(Text and item location entries)
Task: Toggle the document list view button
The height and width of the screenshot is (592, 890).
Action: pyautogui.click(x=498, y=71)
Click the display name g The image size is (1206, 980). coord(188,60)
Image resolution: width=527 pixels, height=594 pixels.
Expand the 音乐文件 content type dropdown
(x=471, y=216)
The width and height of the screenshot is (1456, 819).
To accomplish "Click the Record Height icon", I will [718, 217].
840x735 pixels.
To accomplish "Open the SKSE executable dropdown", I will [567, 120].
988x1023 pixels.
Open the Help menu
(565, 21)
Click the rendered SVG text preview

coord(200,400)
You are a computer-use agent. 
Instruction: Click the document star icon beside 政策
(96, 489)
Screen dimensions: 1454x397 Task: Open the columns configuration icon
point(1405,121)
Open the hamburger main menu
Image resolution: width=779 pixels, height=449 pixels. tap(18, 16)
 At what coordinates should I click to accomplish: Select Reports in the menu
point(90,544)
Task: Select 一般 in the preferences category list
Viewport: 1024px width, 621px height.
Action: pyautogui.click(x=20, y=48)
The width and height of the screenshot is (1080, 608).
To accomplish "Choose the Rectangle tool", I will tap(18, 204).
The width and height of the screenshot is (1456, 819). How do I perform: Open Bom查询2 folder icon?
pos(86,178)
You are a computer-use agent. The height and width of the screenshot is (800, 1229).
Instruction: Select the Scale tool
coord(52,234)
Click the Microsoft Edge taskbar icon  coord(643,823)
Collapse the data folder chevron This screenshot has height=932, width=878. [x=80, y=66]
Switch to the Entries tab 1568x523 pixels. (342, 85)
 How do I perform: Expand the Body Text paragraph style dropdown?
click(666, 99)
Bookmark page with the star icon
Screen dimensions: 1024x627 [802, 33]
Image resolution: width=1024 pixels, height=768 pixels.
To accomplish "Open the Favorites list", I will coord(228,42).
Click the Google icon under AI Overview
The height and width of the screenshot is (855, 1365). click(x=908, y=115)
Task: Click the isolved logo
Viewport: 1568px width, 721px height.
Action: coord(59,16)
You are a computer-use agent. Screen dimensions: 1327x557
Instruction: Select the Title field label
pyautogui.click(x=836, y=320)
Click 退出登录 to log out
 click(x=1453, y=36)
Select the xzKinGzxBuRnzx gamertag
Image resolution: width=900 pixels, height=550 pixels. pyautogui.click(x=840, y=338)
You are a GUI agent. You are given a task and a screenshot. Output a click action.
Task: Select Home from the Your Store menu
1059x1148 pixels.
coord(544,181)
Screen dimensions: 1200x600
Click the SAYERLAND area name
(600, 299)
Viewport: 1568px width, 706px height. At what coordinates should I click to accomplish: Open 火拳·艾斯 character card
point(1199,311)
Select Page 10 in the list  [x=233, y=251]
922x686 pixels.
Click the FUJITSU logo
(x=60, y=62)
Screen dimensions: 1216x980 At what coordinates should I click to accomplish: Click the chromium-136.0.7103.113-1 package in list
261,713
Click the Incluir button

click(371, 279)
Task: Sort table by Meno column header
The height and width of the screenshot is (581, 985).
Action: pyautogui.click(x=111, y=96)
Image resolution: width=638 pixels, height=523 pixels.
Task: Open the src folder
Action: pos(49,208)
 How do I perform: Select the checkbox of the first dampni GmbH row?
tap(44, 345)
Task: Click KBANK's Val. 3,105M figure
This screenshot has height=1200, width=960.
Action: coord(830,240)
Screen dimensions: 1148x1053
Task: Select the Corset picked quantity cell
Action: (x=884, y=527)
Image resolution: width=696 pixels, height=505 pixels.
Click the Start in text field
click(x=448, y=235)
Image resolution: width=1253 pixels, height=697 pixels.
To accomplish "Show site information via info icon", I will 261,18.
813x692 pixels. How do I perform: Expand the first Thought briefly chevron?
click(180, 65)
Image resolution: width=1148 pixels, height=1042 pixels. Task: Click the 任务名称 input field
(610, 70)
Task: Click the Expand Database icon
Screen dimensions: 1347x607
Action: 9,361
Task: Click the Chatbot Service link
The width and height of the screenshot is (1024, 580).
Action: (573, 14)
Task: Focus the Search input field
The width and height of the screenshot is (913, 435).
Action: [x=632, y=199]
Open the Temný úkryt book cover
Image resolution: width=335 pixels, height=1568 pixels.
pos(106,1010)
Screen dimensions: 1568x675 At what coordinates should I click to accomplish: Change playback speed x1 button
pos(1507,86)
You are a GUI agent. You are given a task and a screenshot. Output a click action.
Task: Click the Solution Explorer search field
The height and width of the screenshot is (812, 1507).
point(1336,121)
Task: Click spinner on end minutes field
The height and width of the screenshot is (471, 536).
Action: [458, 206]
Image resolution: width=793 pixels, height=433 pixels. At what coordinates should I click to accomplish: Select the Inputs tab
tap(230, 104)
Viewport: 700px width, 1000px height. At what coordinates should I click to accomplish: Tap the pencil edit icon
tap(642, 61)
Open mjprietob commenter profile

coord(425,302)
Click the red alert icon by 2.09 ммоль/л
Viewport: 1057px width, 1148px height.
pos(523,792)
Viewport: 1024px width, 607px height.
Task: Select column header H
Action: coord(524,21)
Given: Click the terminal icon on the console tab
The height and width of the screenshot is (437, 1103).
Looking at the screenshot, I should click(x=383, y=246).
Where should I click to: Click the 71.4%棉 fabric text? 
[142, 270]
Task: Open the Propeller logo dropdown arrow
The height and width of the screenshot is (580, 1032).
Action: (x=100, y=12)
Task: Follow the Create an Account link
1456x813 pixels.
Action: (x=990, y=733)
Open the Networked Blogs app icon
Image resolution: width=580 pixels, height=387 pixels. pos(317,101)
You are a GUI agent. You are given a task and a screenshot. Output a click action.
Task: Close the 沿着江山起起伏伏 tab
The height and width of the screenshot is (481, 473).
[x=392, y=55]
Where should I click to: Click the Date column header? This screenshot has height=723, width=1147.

→ Written task
Turn the data above into a Markdown table with the columns Number and Record line, giving each non-blank line its own row in order. Cover every line of the data.

→ Finished answer
| Number | Record line |
|---|---|
| 1 | Task: Toggle the document list view button |
| 2 | The height and width of the screenshot is (592, 890). |
| 3 | Action: pyautogui.click(x=498, y=71) |
| 4 | Click the display name g The image size is (1206, 980). coord(188,60) |
| 5 | Image resolution: width=527 pixels, height=594 pixels. |
| 6 | Expand the 音乐文件 content type dropdown |
| 7 | (x=471, y=216) |
| 8 | The width and height of the screenshot is (1456, 819). |
| 9 | To accomplish "Click the Record Height icon", I will [718, 217]. |
| 10 | 840x735 pixels. |
| 11 | To accomplish "Open the SKSE executable dropdown", I will [567, 120]. |
| 12 | 988x1023 pixels. |
| 13 | Open the Help menu |
| 14 | (565, 21) |
| 15 | Click the rendered SVG text preview |
| 16 | coord(200,400) |
| 17 | You are a computer-use agent.  |
| 18 | Instruction: Click the document star icon beside 政策 |
| 19 | (96, 489) |
| 20 | Screen dimensions: 1454x397 Task: Open the columns configuration icon |
| 21 | point(1405,121) |
| 22 | Open the hamburger main menu |
| 23 | Image resolution: width=779 pixels, height=449 pixels. tap(18, 16) |
| 24 |  At what coordinates should I click to accomplish: Select Reports in the menu |
| 25 | point(90,544) |
| 26 | Task: Select 一般 in the preferences category list |
| 27 | Viewport: 1024px width, 621px height. |
| 28 | Action: pyautogui.click(x=20, y=48) |
| 29 | The width and height of the screenshot is (1080, 608). |
| 30 | To accomplish "Choose the Rectangle tool", I will tap(18, 204). |
| 31 | The width and height of the screenshot is (1456, 819). How do I perform: Open Bom查询2 folder icon? |
| 32 | pos(86,178) |
| 33 | You are a computer-use agent. The height and width of the screenshot is (800, 1229). |
| 34 | Instruction: Select the Scale tool |
| 35 | coord(52,234) |
| 36 | Click the Microsoft Edge taskbar icon  coord(643,823) |
| 37 | Collapse the data folder chevron This screenshot has height=932, width=878. [x=80, y=66] |
| 38 | Switch to the Entries tab 1568x523 pixels. (342, 85) |
| 39 |  How do I perform: Expand the Body Text paragraph style dropdown? |
| 40 | click(666, 99) |
| 41 | Bookmark page with the star icon |
| 42 | Screen dimensions: 1024x627 [802, 33] |
| 43 | Image resolution: width=1024 pixels, height=768 pixels. |
| 44 | To accomplish "Open the Favorites list", I will coord(228,42). |
| 45 | Click the Google icon under AI Overview |
| 46 | The height and width of the screenshot is (855, 1365). click(x=908, y=115) |
| 47 | Task: Click the isolved logo |
| 48 | Viewport: 1568px width, 721px height. |
| 49 | Action: coord(59,16) |
| 50 | You are a computer-use agent. Screen dimensions: 1327x557 |
| 51 | Instruction: Select the Title field label |
| 52 | pyautogui.click(x=836, y=320) |
| 53 | Click 退出登录 to log out |
| 54 |  click(x=1453, y=36) |
| 55 | Select the xzKinGzxBuRnzx gamertag |
| 56 | Image resolution: width=900 pixels, height=550 pixels. pyautogui.click(x=840, y=338) |
| 57 | You are a GUI agent. You are given a task and a screenshot. Output a click action. |
| 58 | Task: Select Home from the Your Store menu |
| 59 | 1059x1148 pixels. |
| 60 | coord(544,181) |
| 61 | Screen dimensions: 1200x600 |
| 62 | Click the SAYERLAND area name |
| 63 | (600, 299) |
| 64 | Viewport: 1568px width, 706px height. At what coordinates should I click to accomplish: Open 火拳·艾斯 character card |
| 65 | point(1199,311) |
| 66 | Select Page 10 in the list  [x=233, y=251] |
| 67 | 922x686 pixels. |
| 68 | Click the FUJITSU logo |
| 69 | (x=60, y=62) |
| 70 | Screen dimensions: 1216x980 At what coordinates should I click to accomplish: Click the chromium-136.0.7103.113-1 package in list |
| 71 | 261,713 |
| 72 | Click the Incluir button |
| 73 | click(371, 279) |
| 74 | Task: Sort table by Meno column header |
| 75 | The height and width of the screenshot is (581, 985). |
| 76 | Action: pyautogui.click(x=111, y=96) |
| 77 | Image resolution: width=638 pixels, height=523 pixels. |
| 78 | Task: Open the src folder |
| 79 | Action: pos(49,208) |
| 80 |  How do I perform: Select the checkbox of the first dampni GmbH row? |
| 81 | tap(44, 345) |
| 82 | Task: Click KBANK's Val. 3,105M figure |
| 83 | This screenshot has height=1200, width=960. |
| 84 | Action: coord(830,240) |
| 85 | Screen dimensions: 1148x1053 |
| 86 | Task: Select the Corset picked quantity cell |
| 87 | Action: (x=884, y=527) |
| 88 | Image resolution: width=696 pixels, height=505 pixels. |
| 89 | Click the Start in text field |
| 90 | click(x=448, y=235) |
| 91 | Image resolution: width=1253 pixels, height=697 pixels. |
| 92 | To accomplish "Show site information via info icon", I will 261,18. |
| 93 | 813x692 pixels. How do I perform: Expand the first Thought briefly chevron? |
| 94 | click(180, 65) |
| 95 | Image resolution: width=1148 pixels, height=1042 pixels. Task: Click the 任务名称 input field |
| 96 | (610, 70) |
| 97 | Task: Click the Expand Database icon |
| 98 | Screen dimensions: 1347x607 |
| 99 | Action: 9,361 |
| 100 | Task: Click the Chatbot Service link |
| 101 | The width and height of the screenshot is (1024, 580). |
| 102 | Action: (573, 14) |
| 103 | Task: Focus the Search input field |
| 104 | The width and height of the screenshot is (913, 435). |
| 105 | Action: [x=632, y=199] |
| 106 | Open the Temný úkryt book cover |
| 107 | Image resolution: width=335 pixels, height=1568 pixels. |
| 108 | pos(106,1010) |
| 109 | Screen dimensions: 1568x675 At what coordinates should I click to accomplish: Change playback speed x1 button |
| 110 | pos(1507,86) |
| 111 | You are a GUI agent. You are given a task and a screenshot. Output a click action. |
| 112 | Task: Click the Solution Explorer search field |
| 113 | The height and width of the screenshot is (812, 1507). |
| 114 | point(1336,121) |
| 115 | Task: Click spinner on end minutes field |
| 116 | The height and width of the screenshot is (471, 536). |
| 117 | Action: [458, 206] |
| 118 | Image resolution: width=793 pixels, height=433 pixels. At what coordinates should I click to accomplish: Select the Inputs tab |
| 119 | tap(230, 104) |
| 120 | Viewport: 700px width, 1000px height. At what coordinates should I click to accomplish: Tap the pencil edit icon |
| 121 | tap(642, 61) |
| 122 | Open mjprietob commenter profile |
| 123 | coord(425,302) |
| 124 | Click the red alert icon by 2.09 ммоль/л |
| 125 | Viewport: 1057px width, 1148px height. |
| 126 | pos(523,792) |
| 127 | Viewport: 1024px width, 607px height. |
| 128 | Task: Select column header H |
| 129 | Action: coord(524,21) |
| 130 | Given: Click the terminal icon on the console tab |
| 131 | The height and width of the screenshot is (437, 1103). |
| 132 | Looking at the screenshot, I should click(x=383, y=246). |
| 133 | Where should I click to: Click the 71.4%棉 fabric text?  |
| 134 | [142, 270] |
| 135 | Task: Open the Propeller logo dropdown arrow |
| 136 | The height and width of the screenshot is (580, 1032). |
| 137 | Action: (x=100, y=12) |
| 138 | Task: Follow the Create an Account link |
| 139 | 1456x813 pixels. |
| 140 | Action: (x=990, y=733) |
| 141 | Open the Networked Blogs app icon |
| 142 | Image resolution: width=580 pixels, height=387 pixels. pos(317,101) |
| 143 | You are a GUI agent. You are given a task and a screenshot. Output a click action. |
| 144 | Task: Close the 沿着江山起起伏伏 tab |
| 145 | The height and width of the screenshot is (481, 473). |
| 146 | [x=392, y=55] |
| 147 | Where should I click to: Click the Date column header? This screenshot has height=723, width=1147. |